As you see, it's just a matter of adjusting paths, compiler flags and so on:
fairly easy work that requires access to the platform, however.

> > What do you miss when you're doing OCaml instead of Haskell

> Eager vs lazy evaluation makes some difference, I'd suppose.

Yes; what I wanted to know is in which direction :). I understand that lazy
evaluation is not something you necessarily miss, as it's got some associated
costs (as MonkeeSage said, if Haskell has strictness annotations, OCaml has
got lazy expressions, so we're concerned with the default evaluation
strategy). I've found contradicting opinions about the difficulty of analyzing
the behavior of programs under lazy evaluation: some people say only newbies
are bitten by that, others reply that even Haskell experts bump into puzzling
cases where seemingly minor changes can affect performance greatly, in both
directions.

I think it's safe to say that it can (and does) bite everyone, since
the designer of the language says: "Laziness makes it much, much
harder to reason about performance, especially space." (SPJ, op. cit.)

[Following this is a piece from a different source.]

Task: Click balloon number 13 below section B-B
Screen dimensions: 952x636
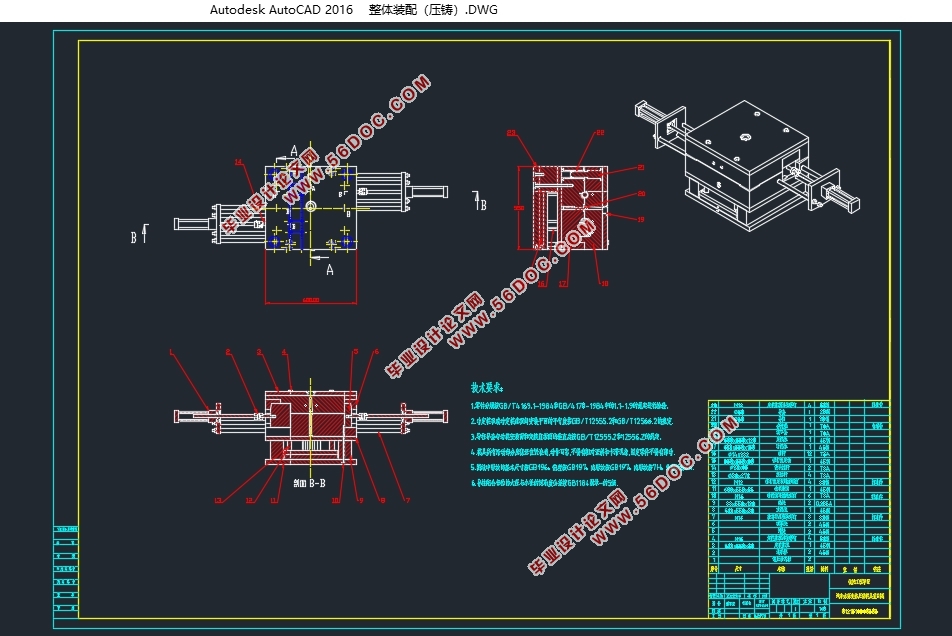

Likewise, I was wondering if somebody versed in Haskell will find impure
languages painful, or if some side effects here and there will be considered
acceptable.

From what I've gathered from reading LtU and other sources, the main
point of containing side-effects in monads is that it makes it easier
to prove the program (the whole "program as proof" bit). So I guess it
depends on whether you're trying to write a correctness / theorem
prover (all 10 people doing that, heh :wink: or trying to write an actual
systems application (the rest of us), as to whether you find a
doctrinaire separation of side-effects helpful. I mean, despite
contrary exclamations, monads are simple (they only have to satisfy
three basic equations, or two if you want to be lazy -- pun intended),
but when you get into stuff like the state transformation monads, it
gets somewhat more complex. At least I'm too dumb to understand it
easily (but that's not saying much). But a reference type and a loop
construct? Gimme a break...even C programmers can grasp that! :wink:

--
Mauricio Fernandez - http://eigenclass.org

Regards,
Jordan

···

On Dec 19, 5:42 pm, Mauricio Fernandez <m...@acm.org> wrote:

On Wed, Dec 19, 2007 at 08:45:04PM +0900, tho_mica_l wrote:

Luiz Vitor Martinez Cardoso wrote:

You can write your libs in Ruby/Python/Perl and use SWIG to convert this to
C or vice-versa.

I was not aware that SWIG could do this -- I thought the *called* library had to be in C or C++ and the *calling* programs could be in any supported "scripting" language.

MonkeeSage wrote:

I think it's safe to say that it can (and does) bite everyone, since
the designer of the language says: "Laziness makes it much, much
harder to reason about performance, especially space." (SPJ, op. cit.)

The same could be said for many lower-level language features that are "standard equipment" -- mark and sweep garbage collectors, meta-programming, and even the "while" loop. :slight_smile:

A while loop should not make it nearly as difficult to reason about
performance as some of those other language features -- unless your
language's while is just that badly implemented.

···

On Thu, Dec 20, 2007 at 11:21:45PM +0900, M. Edward (Ed) Borasky wrote:

MonkeeSage wrote:
>I think it's safe to say that it can (and does) bite everyone, since
>the designer of the language says: "Laziness makes it much, much
>harder to reason about performance, especially space." (SPJ, op. cit.)

The same could be said for many lower-level language features that are
"standard equipment" -- mark and sweep garbage collectors,
meta-programming, and even the "while" loop. :slight_smile:

--
CCD CopyWrite Chad Perrin [ http://ccd.apotheon.org ]
Paul Graham: "Real ugliness is not harsh-looking syntax, but having to
build programs out of the wrong concepts."